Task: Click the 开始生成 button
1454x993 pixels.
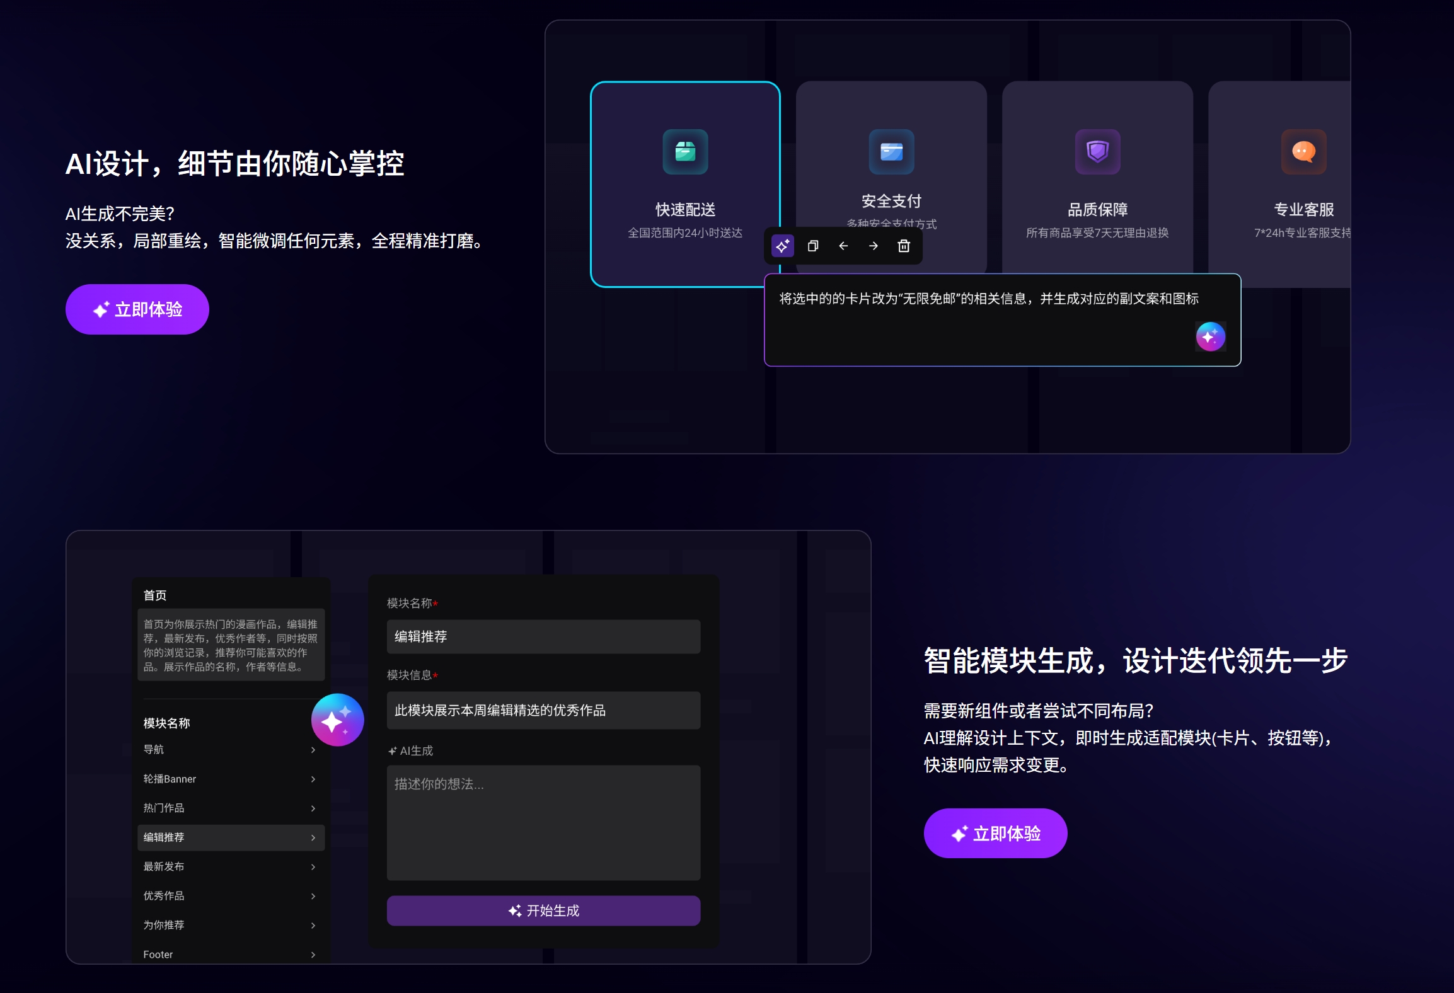Action: pos(543,910)
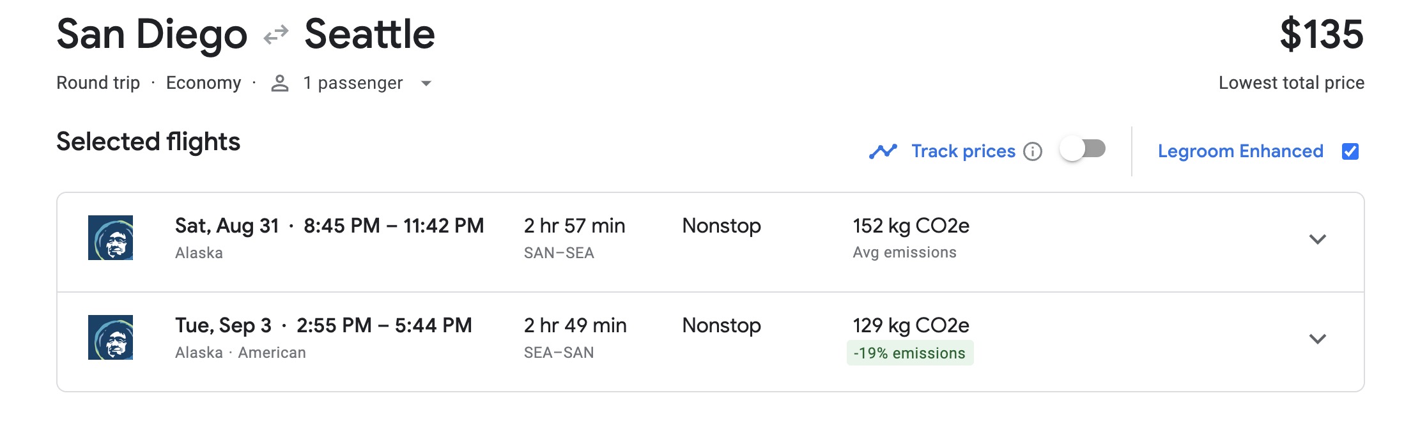Turn on the Track prices switch
This screenshot has height=423, width=1420.
pyautogui.click(x=1083, y=150)
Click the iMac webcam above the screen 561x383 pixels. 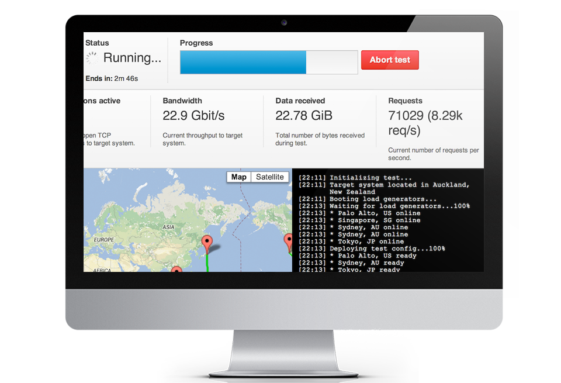[284, 23]
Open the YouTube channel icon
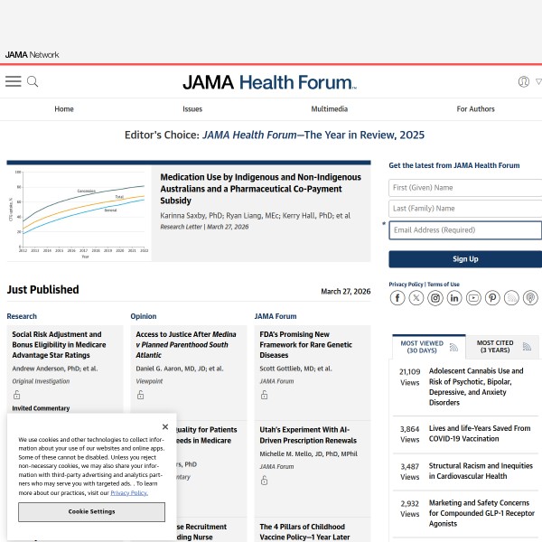Image resolution: width=542 pixels, height=542 pixels. pyautogui.click(x=473, y=298)
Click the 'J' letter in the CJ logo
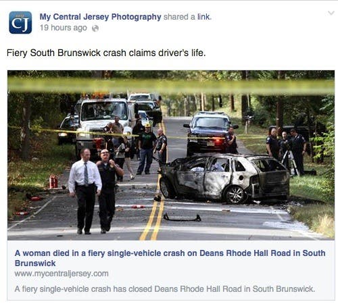The width and height of the screenshot is (338, 308). point(26,24)
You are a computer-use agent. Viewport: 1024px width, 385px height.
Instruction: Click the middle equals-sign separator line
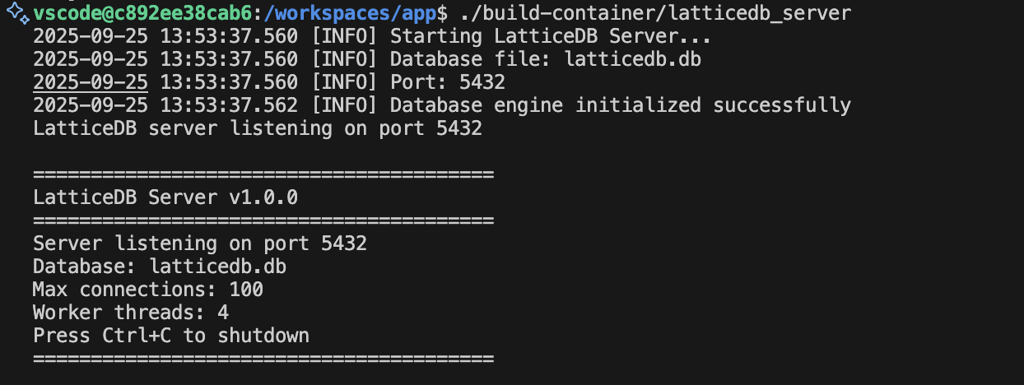[x=263, y=220]
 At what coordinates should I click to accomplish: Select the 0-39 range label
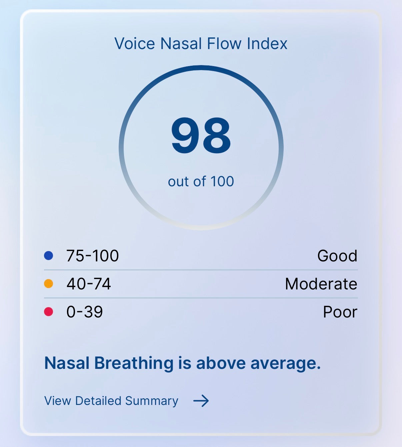[85, 312]
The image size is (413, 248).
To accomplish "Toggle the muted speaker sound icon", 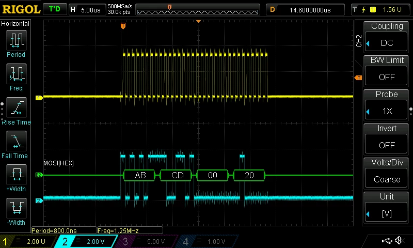I will 400,240.
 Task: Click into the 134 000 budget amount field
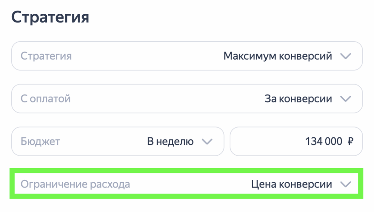pyautogui.click(x=323, y=142)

* [SHORT TASK] Can you edit the data above from the line containing "Click the 'J' letter in the CJ logo" down to the line containing "[x=263, y=220]" so that "separator line" becomes "divider line", keeping everything else unchanged and leaving out the pictures?

* [SOLVED PROBLEM]
Click the 'J' letter in the CJ logo
The width and height of the screenshot is (338, 308). point(26,24)
You are a computer-use agent. Viewport: 1024px width, 385px height.
Instruction: Click the middle equals-sign divider line
[x=263, y=220]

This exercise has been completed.